2030年の電力構成 再生エネルギーと原発の「差」わずかに
一方、武田鉄矢さんの発言が、テレビ局が放送している番組内容への苦言ではないか、との見方もある。
インターネットでは、
「彼が言いたいのは、どうでもいい、とるに足らないような番組を消せということでしょう」
との声もある。
とはいえ、「テレビ局が放送時間の短縮に取り組むべき」との議論は、東日本大震災後の東京電力・福島第一原発の事故で、夏の電力不足が懸念された2011~12年にかけて巻き起こったことがある。
当時の目的は「節電のため」なのだが、武田さんの発言はいわば、そのときの議論を蒸し返すようなもの。
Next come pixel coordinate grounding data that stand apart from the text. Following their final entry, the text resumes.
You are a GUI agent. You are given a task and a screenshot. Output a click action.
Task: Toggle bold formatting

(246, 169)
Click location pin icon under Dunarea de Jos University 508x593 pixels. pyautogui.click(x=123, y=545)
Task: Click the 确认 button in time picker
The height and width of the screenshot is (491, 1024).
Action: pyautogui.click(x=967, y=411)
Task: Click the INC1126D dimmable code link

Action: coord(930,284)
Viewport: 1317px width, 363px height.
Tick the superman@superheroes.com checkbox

そう感じている人は少なからずいるようだ。
たとえば、テレビ局が放送にかける電力や、テレビが家庭の消費電力のかなりの割合を占めているとされたことから、「深夜放送の中止」や「昼の時間帯の番組を輪番で放送する」などの声があった。
電車の運行を間引いたり駅のエスカレーターを止めたりすると生活に影響するが、ある時間帯のテレビ放送がなくなったからといって困る人はいないのではないか、というのが趣旨。インターネットにはこのときも多くの声が賛否両論、寄せられたが、テレビ局は冷ややかで、とくに検討もしなかった経緯がある。
政府は2030年時点の望ましい電力構成(ベストミックス)の議論を進めているところ。経済産業省では、太陽光や風力などの再生可能エネルギーを最大23%、原発を最大22%とする方向で調整しているとの情報もある。
福島第一原発の事故を踏まえ、再生エネルギーの比率が原発を上回る水準にすることを目指しているが、発電コストが高い再生エネルギーの比率を高めると企業や家庭の電気代の負担が重くなることから、発電コストが低い原子力との差をわずかにした、とされる。原発の電力構成は、東日本大震災前は30%近くだった。